Человек неглупый, с актерским воображением, с чувством юмора, она знала – какое. Ей не однажды мерещилась усмешка мужа, которую она называла «ухмылкой». Над чем? Над ее посягательствами на сокровенные разговоры? Над претензиями, по ее словам, «понять и знать» Чехова «всего, всего»?

Ей хотелось «соединить несоединимое». В их браке: ее актерскую карьеру в Москве и зиму в Ялте, около мужа. В своем образе жизни: равнодушие к домашней обыденности и роль заботливой хозяйки, сиделки около больного. В их отношениях: интимную близость и духовное сближение. Но всё это соединялось только в «эпистолярной» жизни, воображаемой ею по законам знакомых драматургических жанров.

По некоторым признакам, эта жизнь достигла апогея к концу зимы. Не то чтобы утомила, но…

Несколько раз Книппер упомянула в письмах веточку миндаля, привезенную золовкой из Ялты. Будто нашла символ их так и не состоявшейся семейной жизни: «Поставила в воду. Буду смотреть и думать о тебе»; – «Миндальная веточка <…> дала свежие листочки, нежные, прозрачные. Как славно»; – «Радуюсь и любуюсь на миндальные листики…» Чехов снимал этот «миндальный» пафос ироническими репликами. Книппер именовала одну из комнат в снимаемой московской квартире – «твой кабинет». Рассказывала мужу, что там живет мышка, коротающая с ней ночи, когда она пишет письма в Ялту. Он ответил: «Кланяйся мыши, которая живет в так называемом моем кабинете». Вся их жизнь в разлуке оказывалась «так называемой».
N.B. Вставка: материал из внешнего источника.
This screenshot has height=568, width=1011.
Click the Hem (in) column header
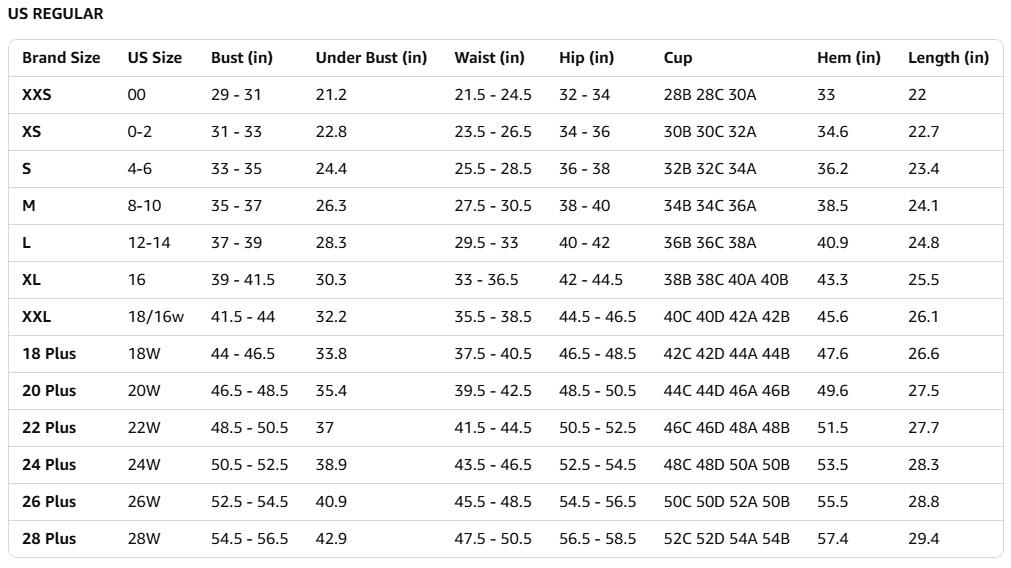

Чехов предпочитал уже не говорить о совместном будущем. Крайнюю степень одиночества и скрытые мысли о смерти, как уже бывало в прошлые годы, выдавало желание куда-то уехать. 8 февраля он написал сестре: «Уж больше месяца, как я не был в городе. <…> Будущую зиму не буду сидеть в Ялте, уеду в кругосветное плавание, куда-нибудь очень далеко».

Книппер всё чаще говорила, как она виновата перед мужем, что он «должен это понять» и простить за то, что в ее жизни главное – «всепожирающий театр». Продолжала изредка уверять себя и его, что всегда будет в состоянии бросить театр и уехать в Ялту. Но уверения выцветали. Она сама сознавала это. Теперь всё чаще и настойчивее спрашивала – пишет ли он новую пьесу. Чехов всё заметнее уклонялся от ответа. В их переписке менялся тон. Реальные заботы вытесняли воображаемую жизнь. У нее – это реформа в Московском Художественном театре. У него – завершение работы над рассказом «Архиерей», болезнь Толстого.